Given data section start

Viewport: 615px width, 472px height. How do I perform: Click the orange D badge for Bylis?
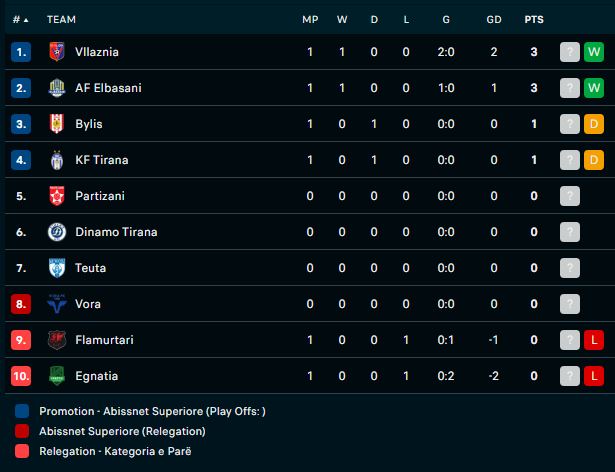point(594,124)
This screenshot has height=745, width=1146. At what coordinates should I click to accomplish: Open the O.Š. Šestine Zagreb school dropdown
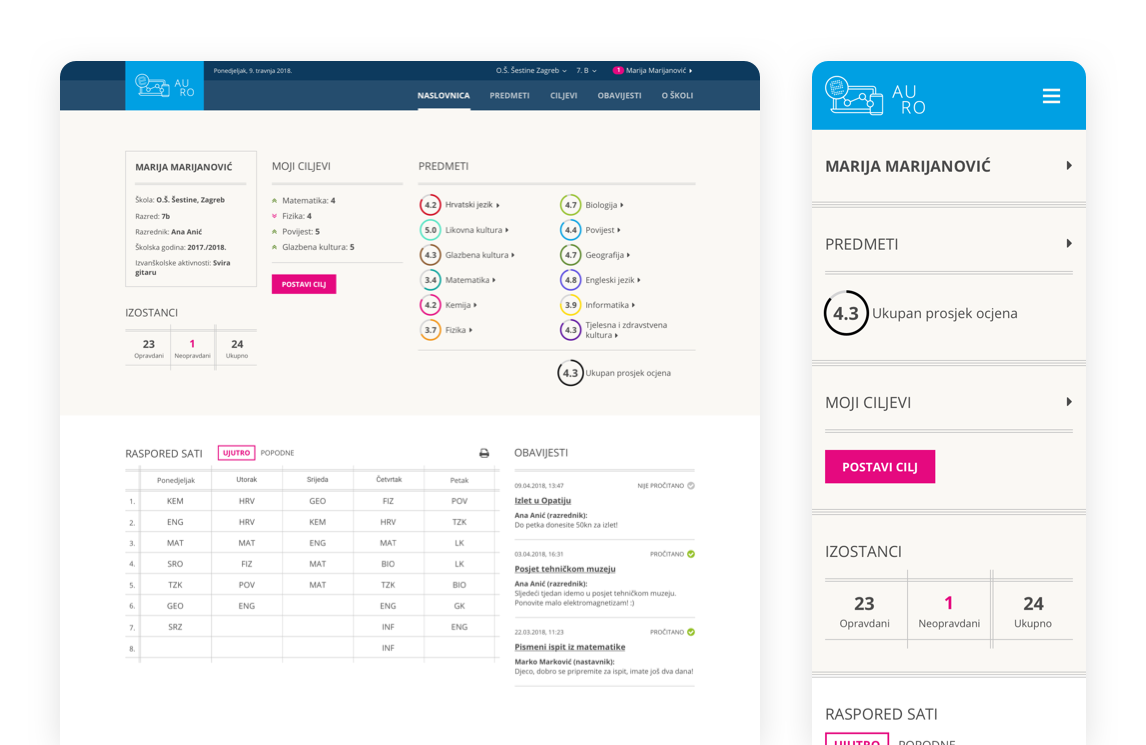[530, 71]
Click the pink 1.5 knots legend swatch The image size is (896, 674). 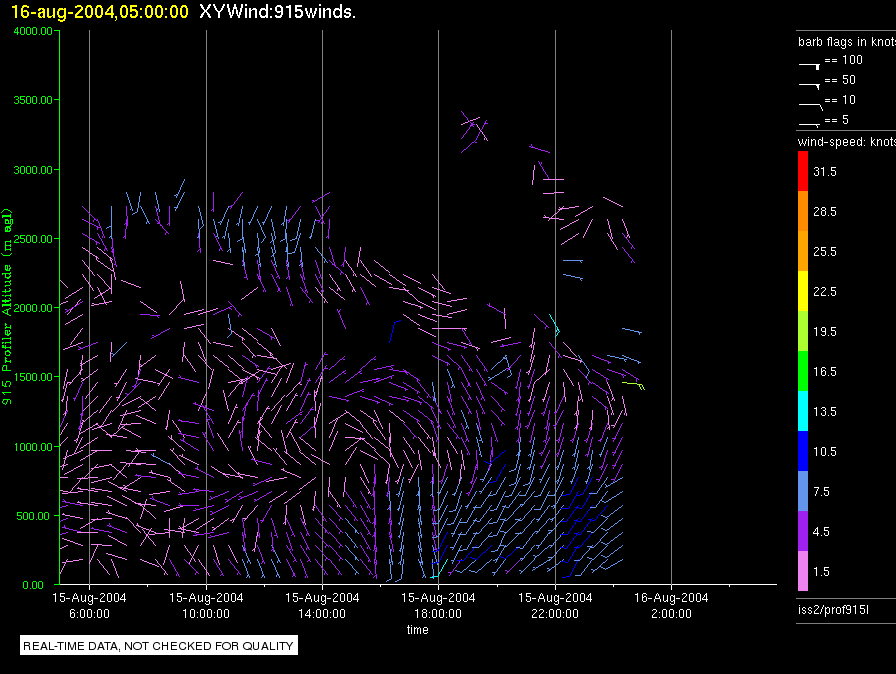[803, 571]
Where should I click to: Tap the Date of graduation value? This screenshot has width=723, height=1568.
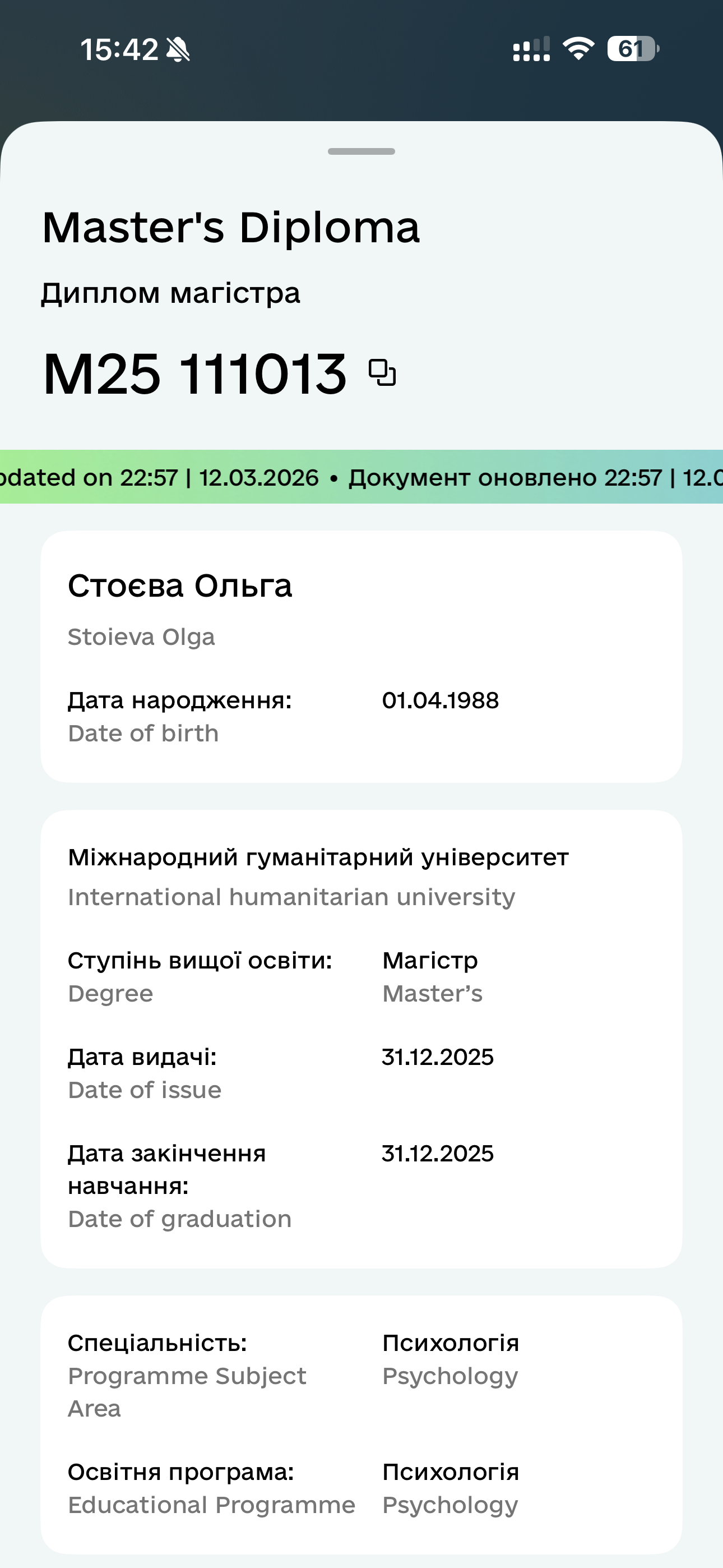pos(438,1153)
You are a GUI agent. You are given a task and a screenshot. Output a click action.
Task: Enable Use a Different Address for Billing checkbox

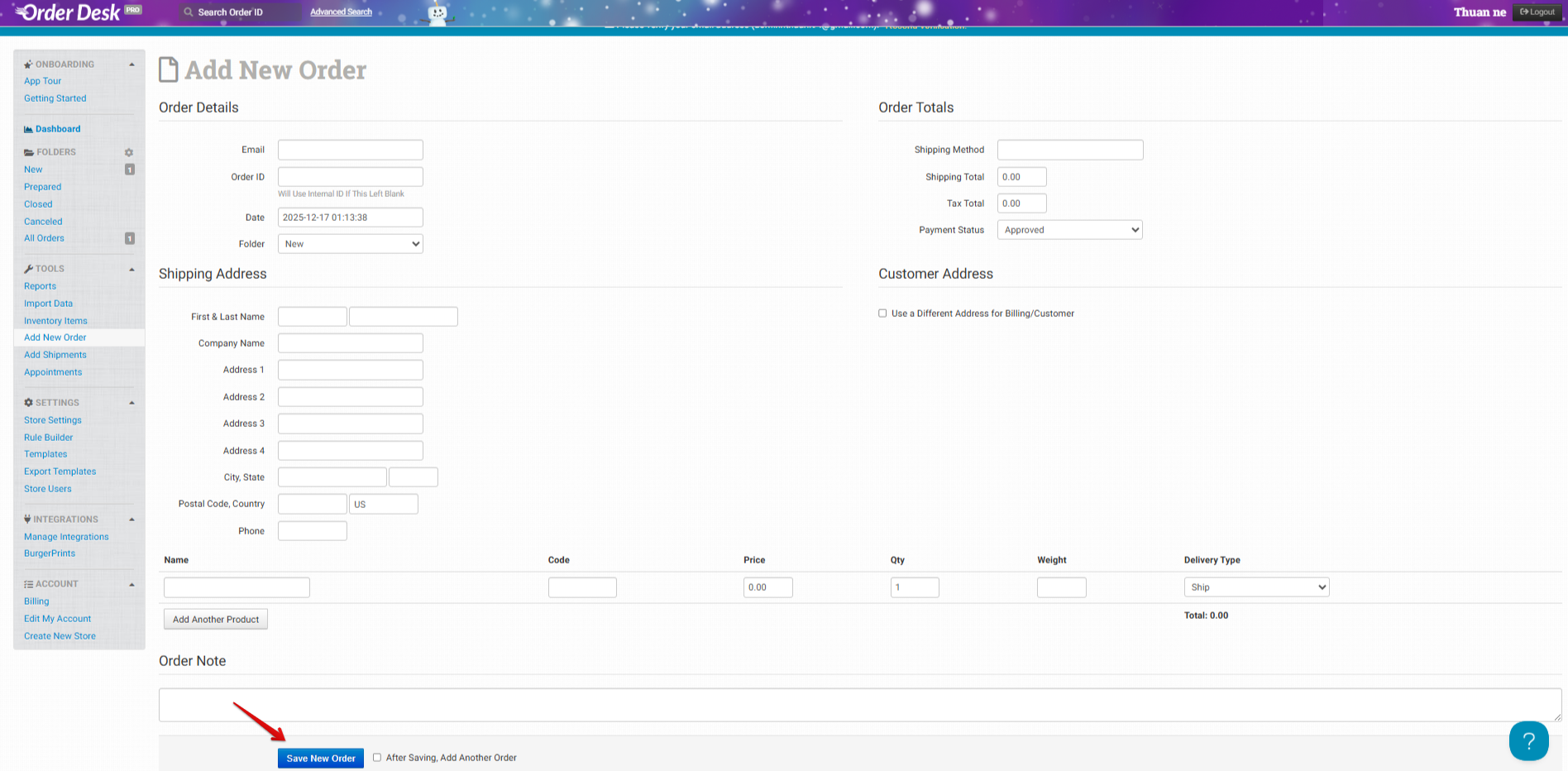[882, 314]
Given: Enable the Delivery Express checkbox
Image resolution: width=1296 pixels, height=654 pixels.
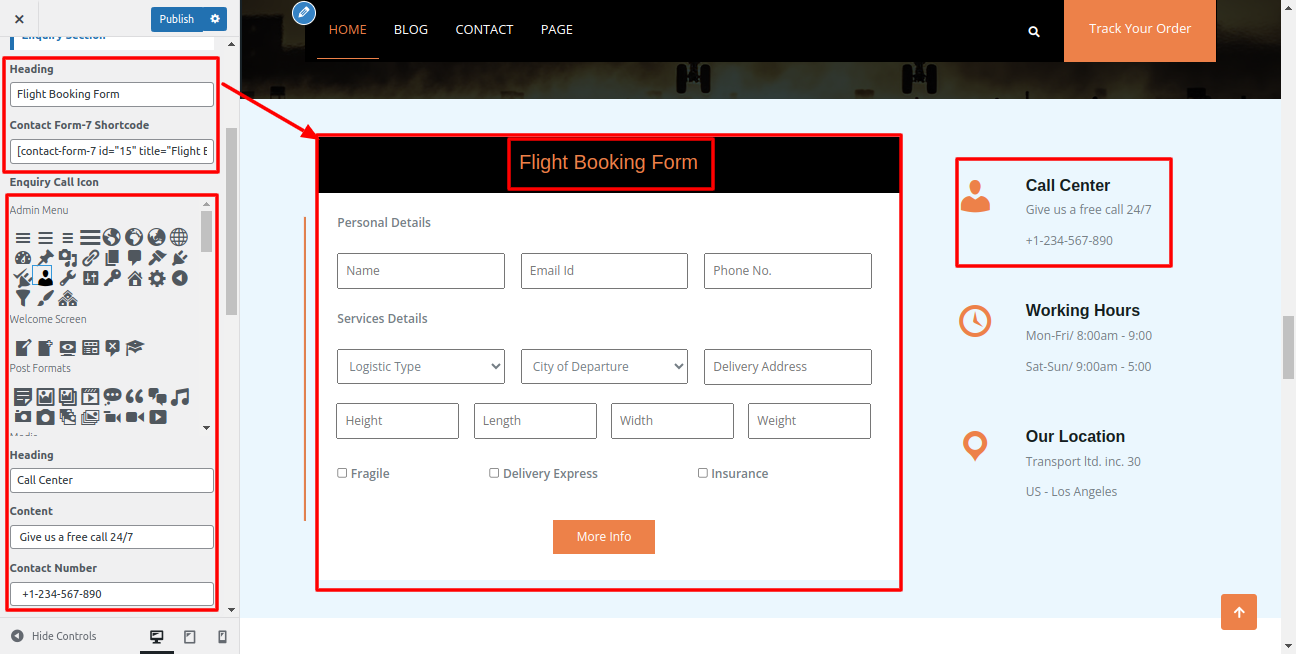Looking at the screenshot, I should pyautogui.click(x=494, y=473).
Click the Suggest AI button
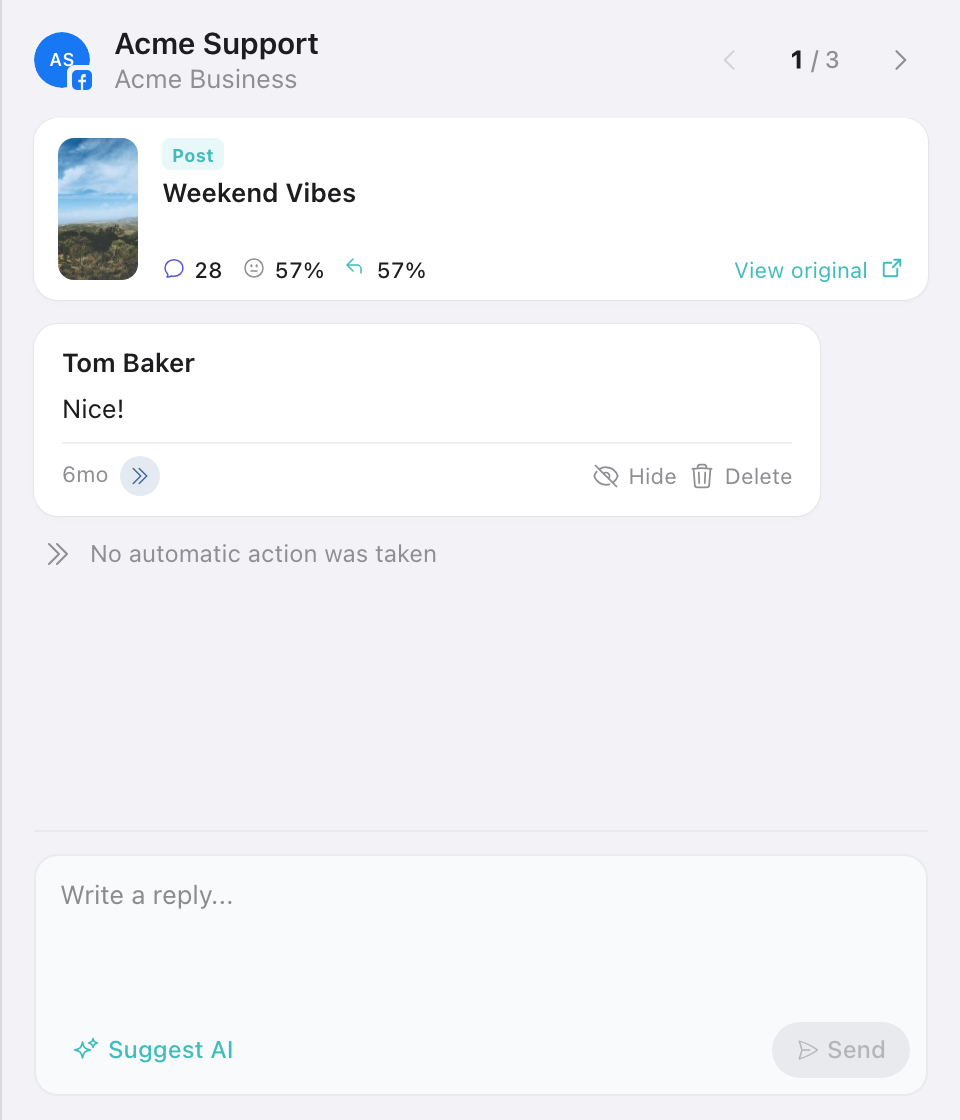Screen dimensions: 960x1120 (x=154, y=1049)
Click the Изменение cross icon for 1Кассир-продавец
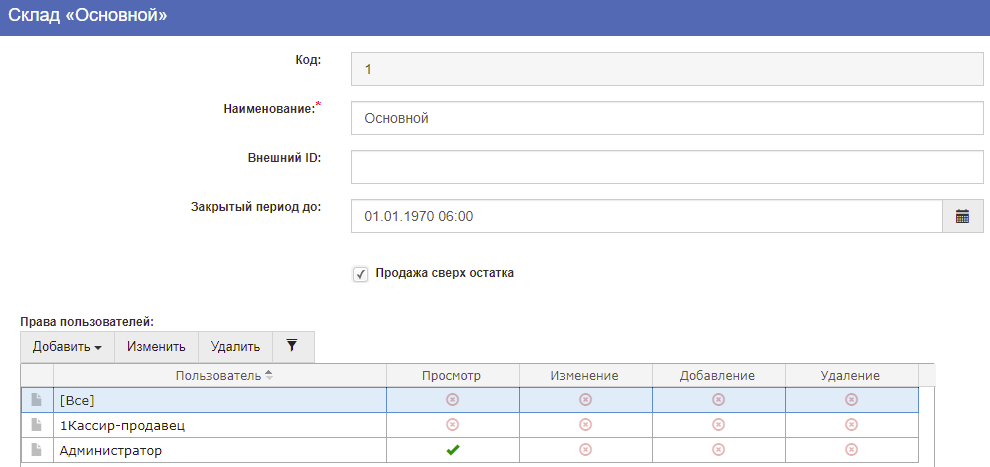The image size is (990, 467). pyautogui.click(x=585, y=425)
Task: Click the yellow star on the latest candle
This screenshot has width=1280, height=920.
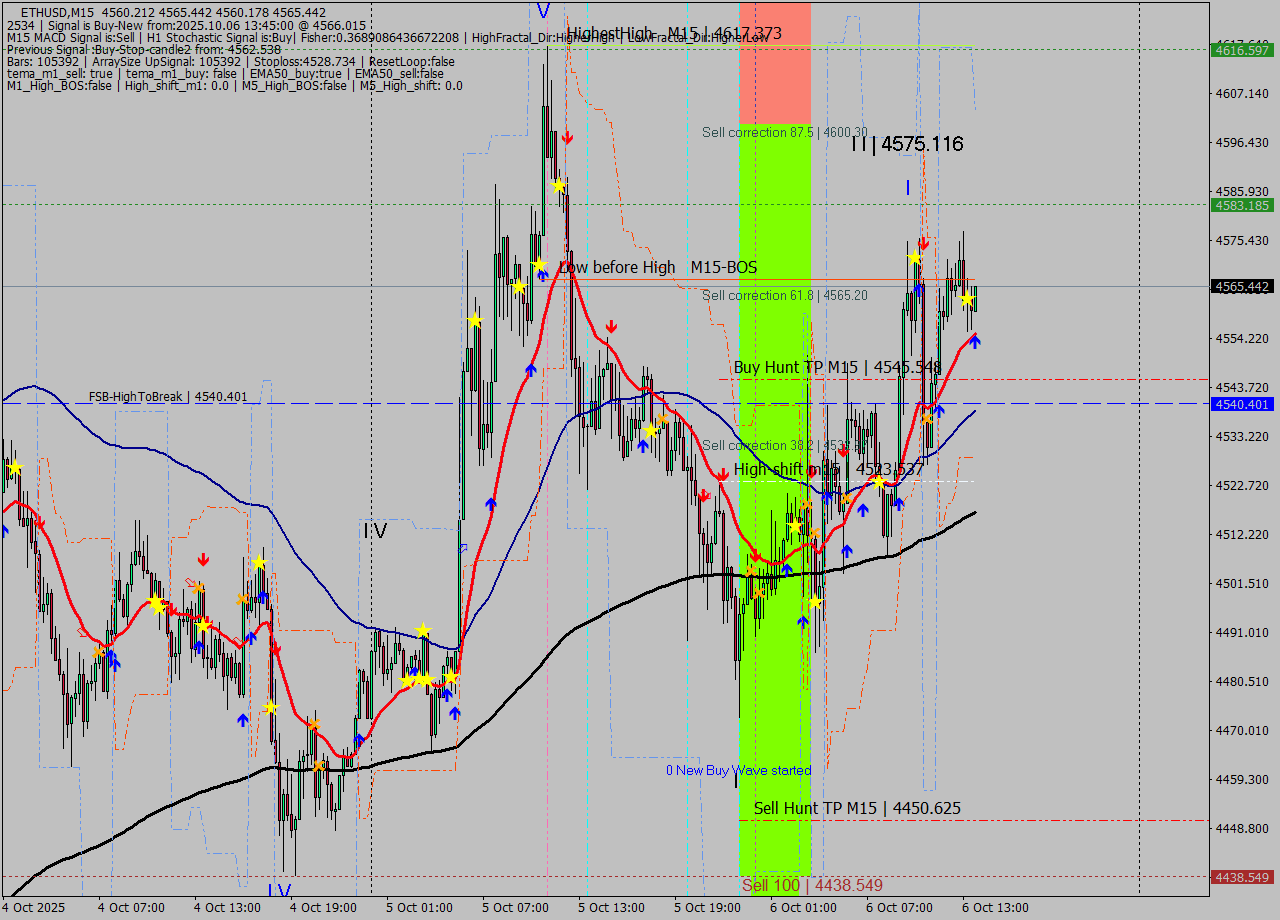Action: click(x=967, y=298)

Given data section end

• [How to complete this task]: Precisely the lines from the one containing "Click the Изменение" to the end of the data above, both included, should be printed; leave the pictures out.

• [The completed task]:
Click the Изменение cross icon for 1Кассир-продавец
The image size is (990, 467). pyautogui.click(x=585, y=425)
Task: Click the yellow star on the latest candle
This screenshot has width=1280, height=920.
Action: click(x=967, y=298)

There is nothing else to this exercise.